During the preflight today, I made my first error. We had just drawn a sample of fuel from the right fuel tank and had eyeballed it for any water or impurities. After deciding it was clean, Tom instructed me to pour it back into the tank. I took the lid off the fuel-test cup and did so. Then I became aware of a change in Tom’s demeanor.

He was staring down at the wing, confused.

“Uh … what did you do that for?”

“Do what?”

“Remove the lid.”

I looked at the lid for the fuel tester. It was as much filter as lid, catching any impurities from the sample so they wouldn’t end up in the engine. I had no memory of taking it off, and no explanation for why I had done so.

“I have no idea,” I said.

He stared a while longer, doing some mental calculations, then returned to being the teacher.

“First time for everything,” he said. “We’ll just have to retest the tank in a little while to make sure it’s clear.”

But the error lingered, at least for me. Why had I drawn that lid off when Tom did not ask me to? What other intuitions, bearing not the least trace of mental deliberation, would I enact with casual certainty despite their blunder, and would they come at more crucial junctures–like, say, in the air? The simplest mistake in flying becomes outsized in the mind because it suggests the ease with which you can make future errors.

And this is the same person Tom put in charge of takeoff. After we complete our checklist and taxi to the runway, he said to me, “Ok, you’re going to be doing most of the work today to get us up in the air.”

I didn’t know how that could be possible, but with his help, we raced down the runway, lifted the nose in the air, and took off. It was exhilarating. The golf courses, the lakes, the trees, the sky.

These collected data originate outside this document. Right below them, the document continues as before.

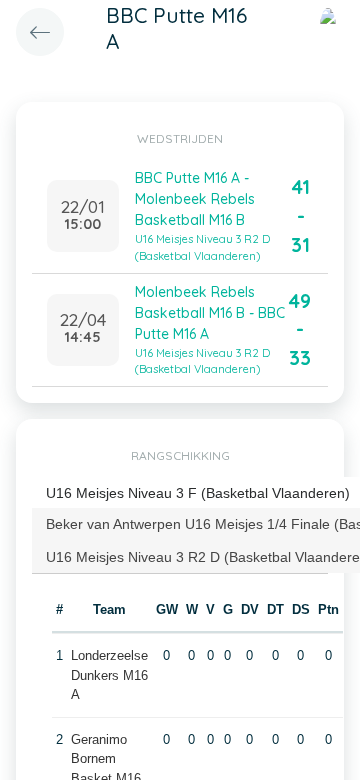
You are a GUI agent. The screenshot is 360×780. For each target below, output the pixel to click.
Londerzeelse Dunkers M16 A (109, 675)
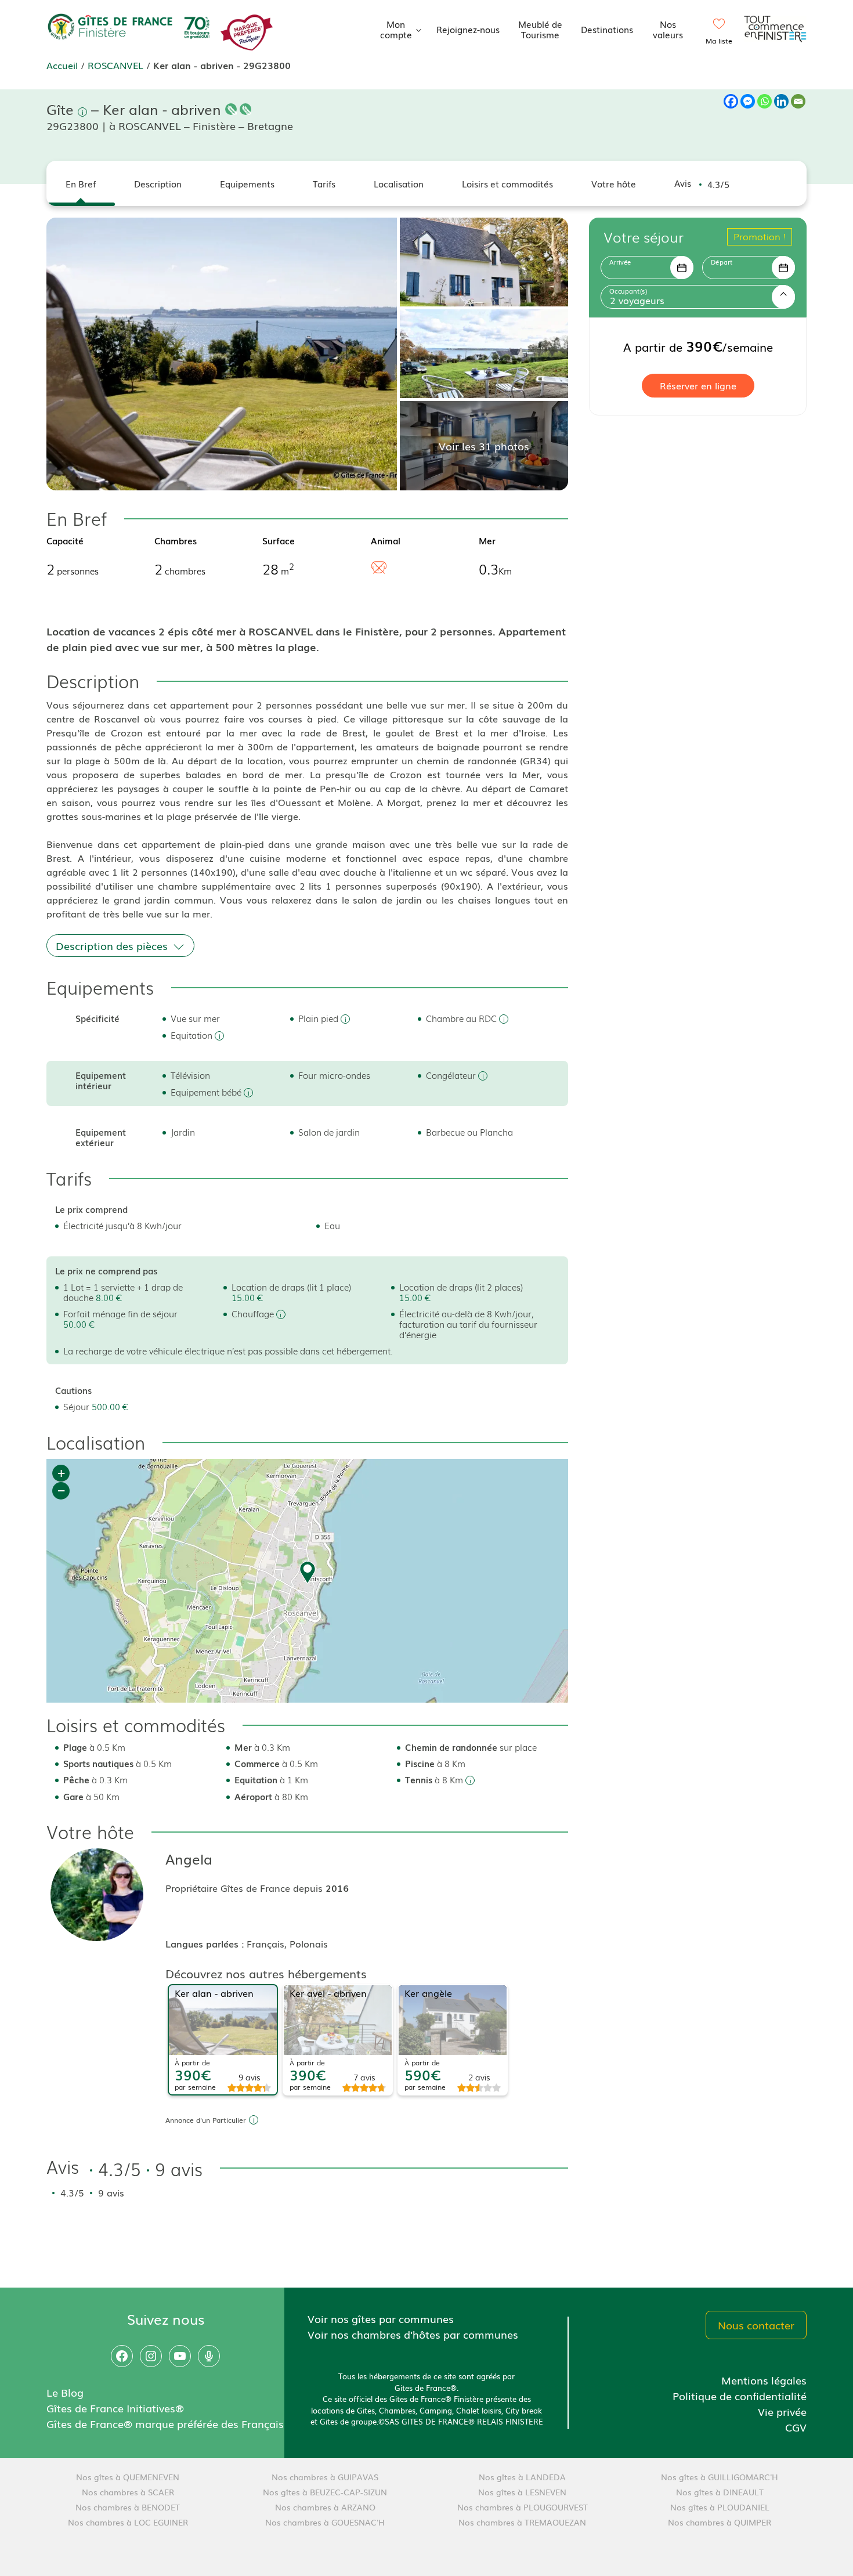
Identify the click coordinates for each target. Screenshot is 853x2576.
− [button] (61, 1490)
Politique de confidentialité (740, 2395)
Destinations (607, 29)
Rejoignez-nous (468, 29)
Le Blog (65, 2392)
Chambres (175, 540)
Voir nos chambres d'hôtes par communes (413, 2334)
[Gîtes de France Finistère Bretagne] (130, 27)
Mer (487, 540)
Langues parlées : (206, 1943)
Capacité (65, 540)
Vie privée (782, 2411)
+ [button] (61, 1473)
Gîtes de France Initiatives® (115, 2407)
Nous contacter (756, 2324)
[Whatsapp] (764, 101)
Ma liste (719, 41)
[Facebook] (731, 101)
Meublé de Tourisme (540, 29)
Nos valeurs (668, 29)
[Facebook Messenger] (747, 101)
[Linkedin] (781, 101)
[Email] (798, 101)
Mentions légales (764, 2379)
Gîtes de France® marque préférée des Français (165, 2423)
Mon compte (396, 29)
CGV (796, 2426)
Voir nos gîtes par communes (381, 2318)
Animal (385, 540)
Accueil (62, 65)
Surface (278, 540)
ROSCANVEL (115, 65)
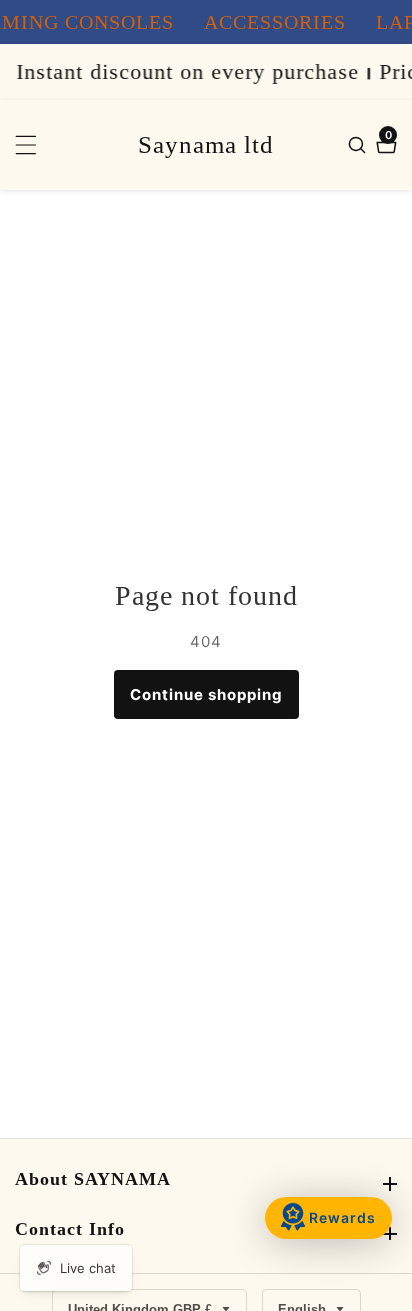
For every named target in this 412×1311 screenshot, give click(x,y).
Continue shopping (206, 694)
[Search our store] (359, 145)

But it soon became a little overwhelming. I’m still a novice with a novice’s lack of feel for things and his gaping ignorance. With the added responsibility given to me today compared to the first flight (though it’s still not much, relatively speaking) I realized how complicated flying can be. As we were landing, Tom seemed to have as many hands as Doctor Octopus, using them to pull levers and slow the plane and touch down gracefully. My goal is a solo flight, but I had the palpable sense that I might not be able do it.